# The Ubuntu Forum Community > Other Discussion and Support > Art & Design >  Opacity in The Gimp

## t.z0n3

How do you change opacity in The Gimp? I can't find the option. 

Also, if anybody would look at my other topic, I still can't update the version to the new one.

----------


## digifan

try:
http://www.gimp.org/tutorials/Creating_Icons/
or
http://kimihia.org.nz/how/gimpalpha/
or
http://www.linuxnetmag.com/en/issue4/m4gimp1.html
to name a few

----------


## smartboyathome

You can change opacity by going to layers > transparency > add alpha channel

----------


## t.z0n3

I got to 'add alpha channel', but what do you do after that? Nothing happens. No special tool box appears like usual.  :Sad:

----------


## digifan

then you go to menu edit clear Ctrl+K

----------


## whiteraven

> How do you change opacity in The Gimp? I can't find the option.


Depending on what you are trying to achieve, there at least two ways to change opacity:

1) With the desired layer active, move the Opacity slider at the top of the layers dialog to the level you want - this affects the entire layer.

or

2) Using any of the selection tools, select the area of the layer you want to change. Open the Layer -> Colors -> Curves... dialog and set the Channel option to Alpha.
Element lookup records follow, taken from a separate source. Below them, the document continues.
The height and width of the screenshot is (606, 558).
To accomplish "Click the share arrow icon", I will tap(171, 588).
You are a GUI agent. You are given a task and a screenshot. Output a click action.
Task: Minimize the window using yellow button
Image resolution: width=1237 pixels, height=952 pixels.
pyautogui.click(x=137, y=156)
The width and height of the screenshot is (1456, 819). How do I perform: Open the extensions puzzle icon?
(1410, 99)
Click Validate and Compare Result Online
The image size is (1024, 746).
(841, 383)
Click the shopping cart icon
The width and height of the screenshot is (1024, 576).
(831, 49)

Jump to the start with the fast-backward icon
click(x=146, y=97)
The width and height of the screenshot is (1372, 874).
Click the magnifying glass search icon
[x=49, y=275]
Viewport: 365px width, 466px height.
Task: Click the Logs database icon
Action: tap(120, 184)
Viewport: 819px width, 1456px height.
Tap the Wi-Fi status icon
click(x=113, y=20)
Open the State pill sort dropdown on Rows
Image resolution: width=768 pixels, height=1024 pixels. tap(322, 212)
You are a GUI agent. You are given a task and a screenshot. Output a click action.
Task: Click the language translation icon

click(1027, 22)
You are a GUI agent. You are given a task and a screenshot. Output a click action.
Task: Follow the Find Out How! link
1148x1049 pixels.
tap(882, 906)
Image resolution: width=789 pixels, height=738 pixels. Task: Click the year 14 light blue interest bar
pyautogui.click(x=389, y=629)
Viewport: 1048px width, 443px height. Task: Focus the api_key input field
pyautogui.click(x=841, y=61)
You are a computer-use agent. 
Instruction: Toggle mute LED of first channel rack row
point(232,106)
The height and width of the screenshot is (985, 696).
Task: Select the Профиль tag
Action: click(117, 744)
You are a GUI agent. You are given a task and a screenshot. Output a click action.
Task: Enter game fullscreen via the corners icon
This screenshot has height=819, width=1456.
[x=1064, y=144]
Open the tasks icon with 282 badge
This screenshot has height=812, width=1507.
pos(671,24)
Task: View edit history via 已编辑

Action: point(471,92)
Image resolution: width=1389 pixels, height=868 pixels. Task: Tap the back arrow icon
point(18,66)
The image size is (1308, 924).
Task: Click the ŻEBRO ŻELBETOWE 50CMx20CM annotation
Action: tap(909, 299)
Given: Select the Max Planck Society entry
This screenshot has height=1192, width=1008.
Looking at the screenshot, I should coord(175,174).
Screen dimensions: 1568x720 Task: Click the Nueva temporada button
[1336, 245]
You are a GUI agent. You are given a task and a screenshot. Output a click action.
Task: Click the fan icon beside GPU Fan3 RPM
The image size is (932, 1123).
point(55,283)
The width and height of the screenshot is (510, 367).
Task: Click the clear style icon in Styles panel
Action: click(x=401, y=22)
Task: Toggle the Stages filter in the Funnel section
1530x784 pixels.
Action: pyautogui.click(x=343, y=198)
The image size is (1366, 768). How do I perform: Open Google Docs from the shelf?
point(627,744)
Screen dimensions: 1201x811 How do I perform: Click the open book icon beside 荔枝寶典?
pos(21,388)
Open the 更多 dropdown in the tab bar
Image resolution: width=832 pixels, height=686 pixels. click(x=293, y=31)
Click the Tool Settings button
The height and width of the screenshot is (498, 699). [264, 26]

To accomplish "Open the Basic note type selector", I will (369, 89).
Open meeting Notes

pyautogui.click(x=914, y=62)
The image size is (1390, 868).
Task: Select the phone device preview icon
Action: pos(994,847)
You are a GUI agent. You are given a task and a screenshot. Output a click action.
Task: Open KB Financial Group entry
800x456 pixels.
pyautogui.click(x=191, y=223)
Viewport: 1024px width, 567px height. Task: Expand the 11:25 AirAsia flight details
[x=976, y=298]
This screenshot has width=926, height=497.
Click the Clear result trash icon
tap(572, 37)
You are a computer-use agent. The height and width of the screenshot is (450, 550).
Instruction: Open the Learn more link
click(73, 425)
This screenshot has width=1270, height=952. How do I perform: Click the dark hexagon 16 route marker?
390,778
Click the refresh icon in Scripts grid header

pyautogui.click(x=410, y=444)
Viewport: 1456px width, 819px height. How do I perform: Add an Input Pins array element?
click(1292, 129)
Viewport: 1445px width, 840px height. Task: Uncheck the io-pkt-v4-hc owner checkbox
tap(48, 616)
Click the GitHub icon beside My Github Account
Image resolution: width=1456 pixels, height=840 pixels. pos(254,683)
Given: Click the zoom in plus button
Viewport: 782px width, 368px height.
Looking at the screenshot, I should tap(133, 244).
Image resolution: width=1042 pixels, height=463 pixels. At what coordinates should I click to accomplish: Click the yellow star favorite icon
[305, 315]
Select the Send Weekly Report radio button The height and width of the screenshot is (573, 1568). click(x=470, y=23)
Grab the upper right end of the diagonal line in the graph area and slide it downwards to the amount of alpha transparency you want.

There are other ways, but you will use these two most often. Hope this helps you, and have a look at the online book, Grokking the GIMP is very helpful even though it's a bit dated.

----------


## jmadero

I know that this is a really old thread but I had to say THANK YOU! I've been looking for stuff on opacity and transparency forever and I keep finding how to make the background transparent but I wanted to make the whole image transparent (like a watermark) and it was as simple as showing the layers and sliding the opacity bar down...THANKS!

----------